Inspiring Older Readers
The Quiet Music of Gently Falling Snow by Jackie Morris
The adjective ‘breathtaking’ is sometimes over used to describe an art book but it is the right one for this beautiful publication because I gasped with delight at every turn of the page. I am a big fan of Jackie Morris, a prolific artist and writer who often produces her meticulous and richly coloured stories in small and standard sized books, which for me makes a link with illuminated manuscripts and the decorative traditions of the far East. But I'm so glad that this one is in such a large format because this makes it possible to really dive in and be absorbed into the sumptuous double page spreads.
The mood is set by the cover illustration which spreads across the front and back of the book. It depicts the first story ‘The Quiet Music of Gently Falling Snow’ with the lute carrying pale red haired woman wearing a gorgeous turquoise robe. She is riding a lion and is carrying a huge parasol. Already we can hear the stillness as the lion pads slowly across the deep snow past a dense forest of silver birch trees. The silvered writing in the snow at the bottom of the page does not interrupt the calm picture but adds to the overall pleasing design. This first painting reminded me of snowy landscapes by Breughel in terms of composition and there are some clear Pre Raphaelite influences at work here as well. As with all her work, there are also strong echoes of many folk and fairy tale landscapes before we even begin the story, but the overall atmospheric effect is completely original - what an extraordinary achievement.

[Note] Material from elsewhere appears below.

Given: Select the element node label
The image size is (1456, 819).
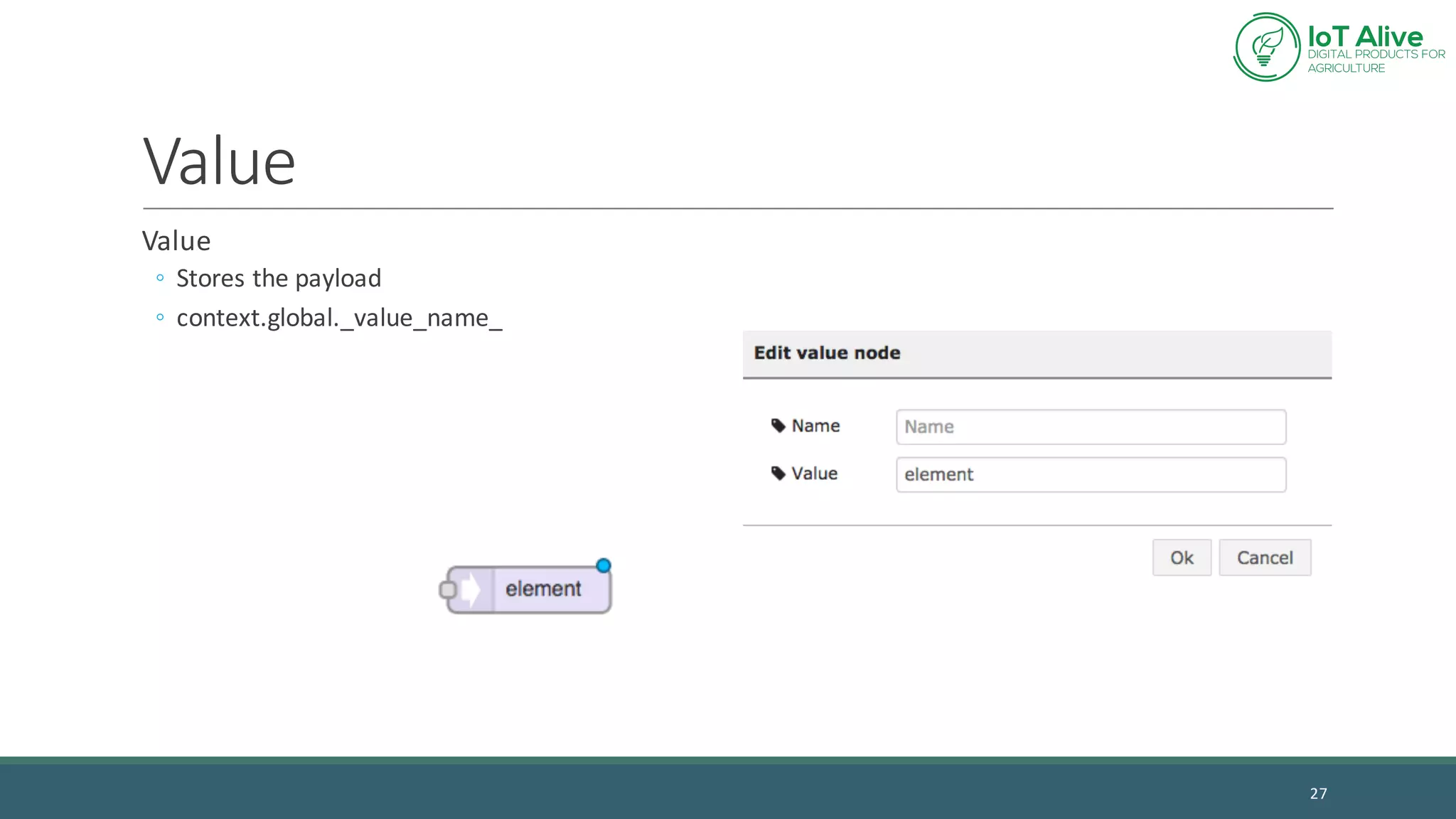Looking at the screenshot, I should pos(543,589).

The magic continues and so the snow falls more heavily as the artist takes us out of the forest into the soft open fields of the end papers painted with pastel blues and yellows with a still grey hare in the bottom left hand corner looking out across the pages.

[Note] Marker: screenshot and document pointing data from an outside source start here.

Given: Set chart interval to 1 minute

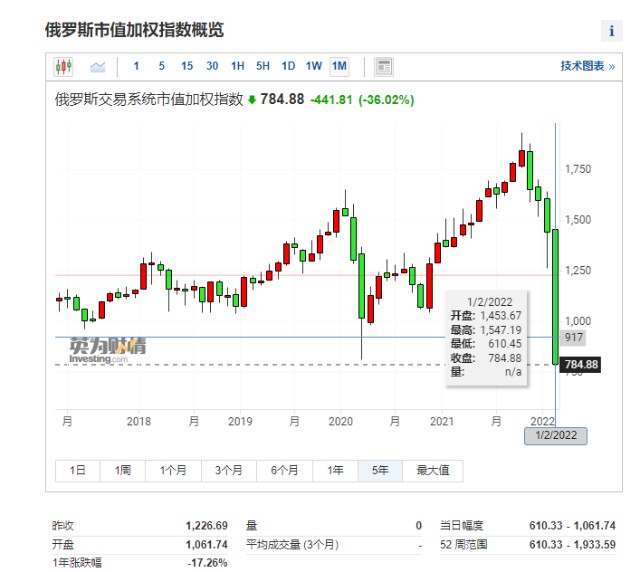Looking at the screenshot, I should (136, 67).
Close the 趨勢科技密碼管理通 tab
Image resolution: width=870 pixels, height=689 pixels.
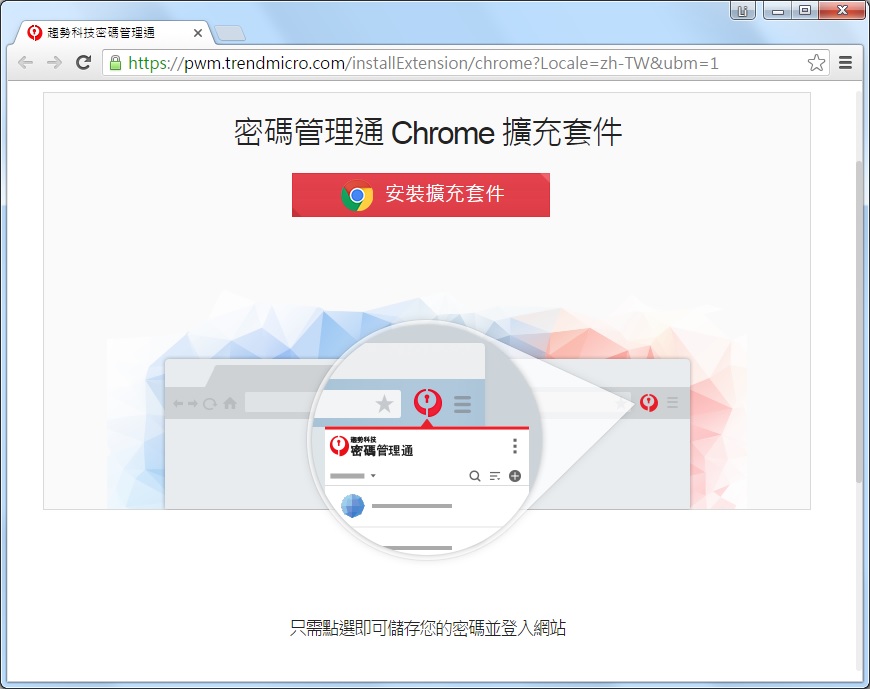click(198, 33)
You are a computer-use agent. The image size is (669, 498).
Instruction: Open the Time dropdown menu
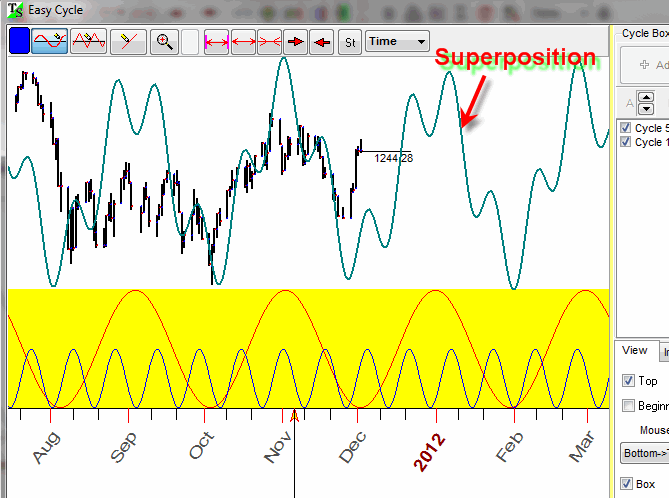(x=397, y=41)

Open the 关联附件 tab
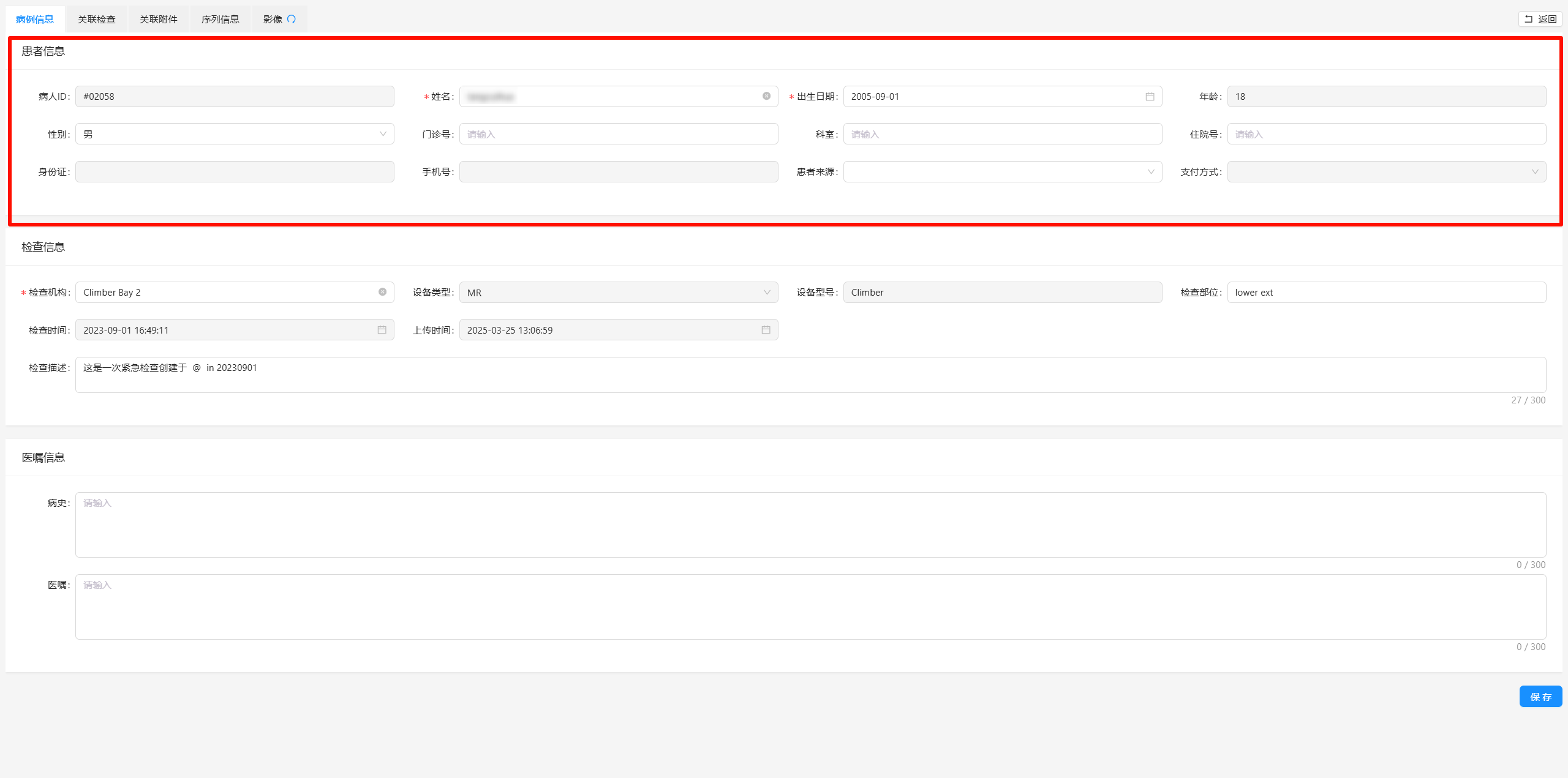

Next we run across the title pages with the hare through more snow and then pause to step outside the story into the preface written by Jon Boden which provides some interesting context for the book. He tells us that it has evolved from nineteen original pieces of work that she painted and originally published as Christmas charity greeting cards and mug designs for Help Musicians UK, previously the Musicians Benevolent Fund over a period of sixteen years ( these are illustrated at the end of the book). An introduction written by Morris follows where she explains that every image therefore contained either references to musical instruments or musicians. Some of the characters reappeared in subsequent paintings and she writes that:
‘As they gathered over the years the stories flowed between the cards and the images became a window into a strange world’.
I liked the way that the double contents page includes twelve of the illustrations on a small scale that provides the narrative framework that follows.

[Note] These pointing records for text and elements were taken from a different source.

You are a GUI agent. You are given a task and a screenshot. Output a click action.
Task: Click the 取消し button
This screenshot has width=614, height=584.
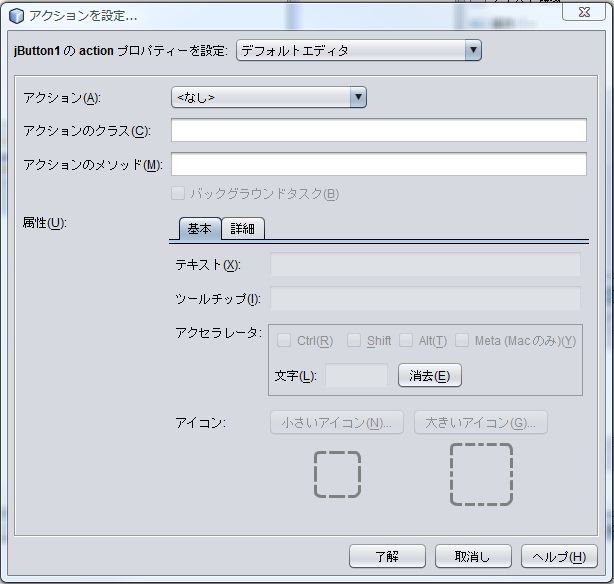coord(473,556)
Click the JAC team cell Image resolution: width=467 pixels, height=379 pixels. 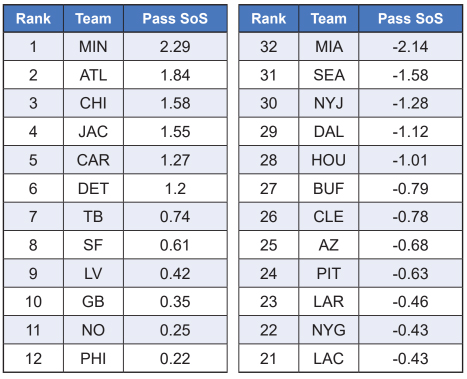click(x=93, y=132)
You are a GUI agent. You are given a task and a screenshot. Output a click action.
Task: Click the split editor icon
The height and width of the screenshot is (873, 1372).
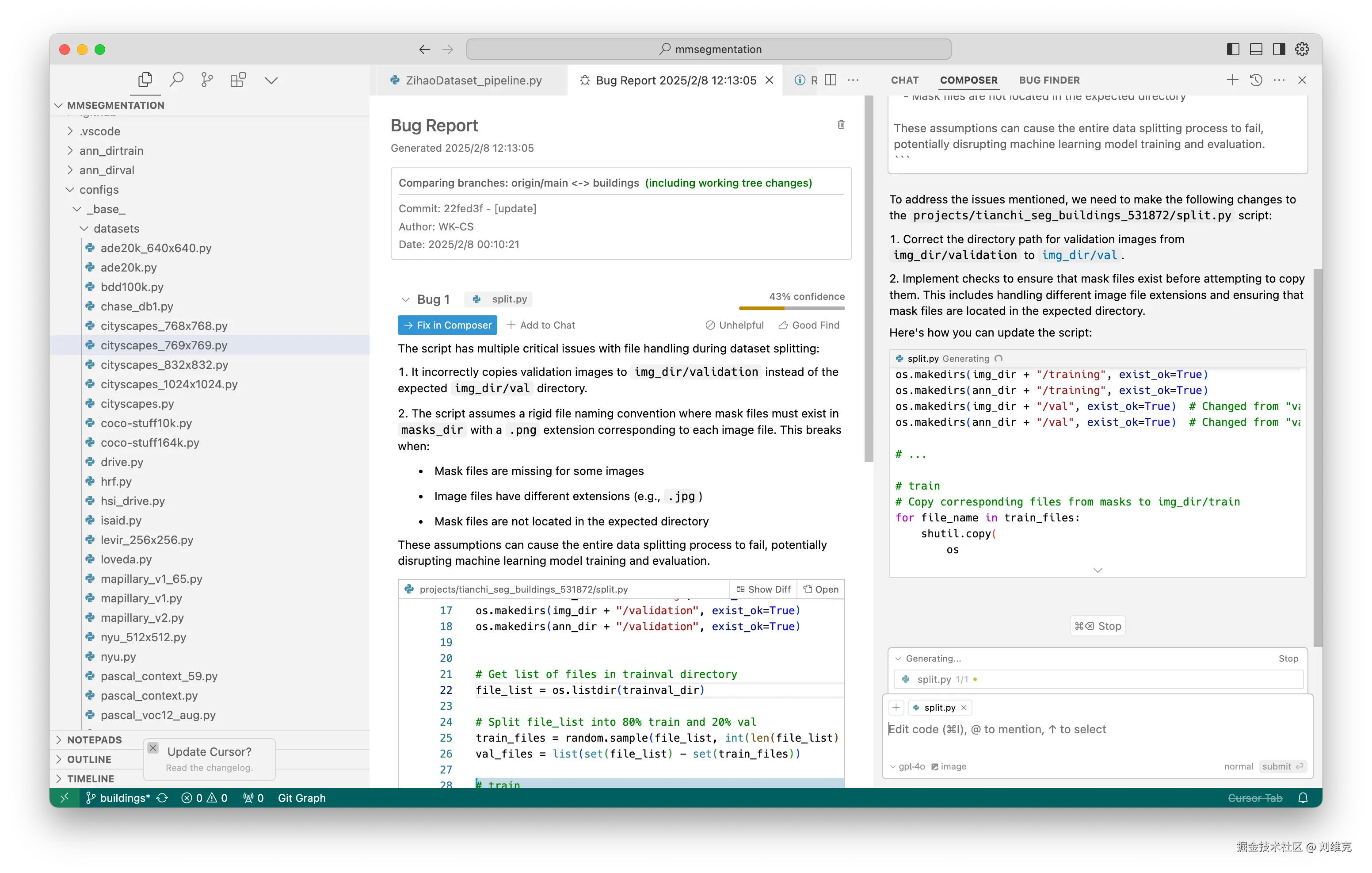tap(830, 80)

The poetic words that follow take us back to the scene on the cover emphasise the dreamlike atmosphere and the loose story begins based around the mysterious woman who ‘dropped her glamour of invisibility and began to play’. Next we are treated to the second gorgeous painting on a double page spread that bleeds to the edges of the page.
As with all the illustrations, there is so much to look at. There are three extravagantly decorated boats on a sea that is almost purple guided by a woman flying above with moth wings, two of the boats seem to have exotic looking buildings on them and there are huge stately polar bears depicted in close companionship with the several musicians. There is plenty going on in the equally purple sky as well including colourful balloons carrying other boats with buildings and a swan carrying someone. If you look very closely you will see tiny gold stars strung across from left to right and other delicate gold touches traced on the clothes and buildings. In the text that follows we learn that the travellers are bringing music back to a land where it had been banned for centuries. Soon we come ashore and now seem to be somewhere that is reminiscent of Venice with many windowed buildings and golden lanterns in a painting that is soaked in pinks, orange and ochre.
And so the fabulous and complex story continues but I am not going to try to summarise it here, in fact I’m not sure that you need to read it all because the illustrations have got so much to tell you in themselves that go beyond what is written in the text. This seems to be the overall intention of Jackie Morris who writes in the introduction:
‘My hope is that the threads of stories will wrap around the dreams of others and spin fine gold threads to catch the imagination’.
She has certainly succeeded in doing this for me. I also know that I would dearly love to possess at least one of these exquisite paintings to hang on my wall so that I can escape into the strange world that she depicts whenever I feel inclined.